Plus l’on grimpe haut, surtout quand l’on est sur ses grands chevaux, plus la chute se révèle brutale. On a constaté cela, vendredi soir, quand Navin Ramgoolam est tombé, de tout son poids, sous nos yeux médusés. Personne n’y croyait vraiment malgré les promesses en ce sens de sir Anerood Jugnauth. Mais Ramgoolam, lui, se savait en danger ; il avait une frousse de perdre les législatives 2014 et d’être privé d’une forme d’immunité que lui aurait conférée la présidence de la IIe République, concoctée en secret avec un Paul Bérenger qui a depuis perdu la parole (il la retrouvera sans doute après le comité central de ce jour). La plus rusée de l’histoire c’est sans doute Nandanee Soornack : sans attendre l’installation du nouveau régime, elle a pris ses valises, remplies, pour l’Italie, sans regarder en arrière...
C’est un scénario à la DSK. Si Ramgoolam n’arrive pas à combattre et à faire valoir ses droits, l’ancien Premier ministre ne pourra pas transformer sa situation et se reconstruire. S’il se sait / sent coupable, Ramgoolam va finir par déprimer et alors il va devoir commencer un deuil de son statut social, de son image d’invincible –ses partisans sont restés sur sa déclaration initiale, à l’éclatement de l’affaire Roches-Noires, «mo paré pou zot !». Derrière son bouclier travailliste et son armada d’avocats, il ne comptait pas reculer. Pragmatique et opportuniste, il plaçait sa vie privée dans la sphère publique, en racontant Roches-Noires du Square Guy Rozemont, avec ses mensonges et ses non-dits.

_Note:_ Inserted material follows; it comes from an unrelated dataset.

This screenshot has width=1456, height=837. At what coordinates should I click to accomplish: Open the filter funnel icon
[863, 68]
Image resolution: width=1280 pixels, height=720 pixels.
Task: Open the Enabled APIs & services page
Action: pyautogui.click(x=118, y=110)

Mais les choses ont pris une autre tournure depuis vendredi, après un travail de fourmi de la police. Face à une foule hostile massée devant la maison historique de son père, il se retrouve, la chemise défaite, à poil devant tout le monde. Si «la façon de faire de la police» a pu lui valoir un peu de sympathie, (mais certainement pas au point de devenir le martyr de la nation), en revanche, la découverte de tous ces millions, en liquide, chez lui à Riverwalk, lui a irrémédiablement coupé du petit peuple. Comment justifier la provenance de tout cet argent – surtout s’il ne le met pas sur le compte du Parti travailliste et de son financement occulte ?
Ses pairs travaillistes qui voulaient lui rogner ses ailes vont-ils le protéger en assumant collectivement ? À cet égard d’ailleurs, les autres partis politiques doivent aussi avoir des coffres-forts remplis d’argent, n’est-ce pas MM. Bérenger, Duval et Jugnauth ? Une fois ouverts, avec ou sans Veena, les coffres-forts de Ramgoolam vont, apparemment, sceller son sort. Notre système accusatoire implique énormément de moyens pour apporter des preuves. Cette fois-ci, pour une fois, les preuves sont là, sécurisées, tangibles, en espèces trébuchantes. De fortes sommes qui donnent lieu depuis à de folles rumeurs.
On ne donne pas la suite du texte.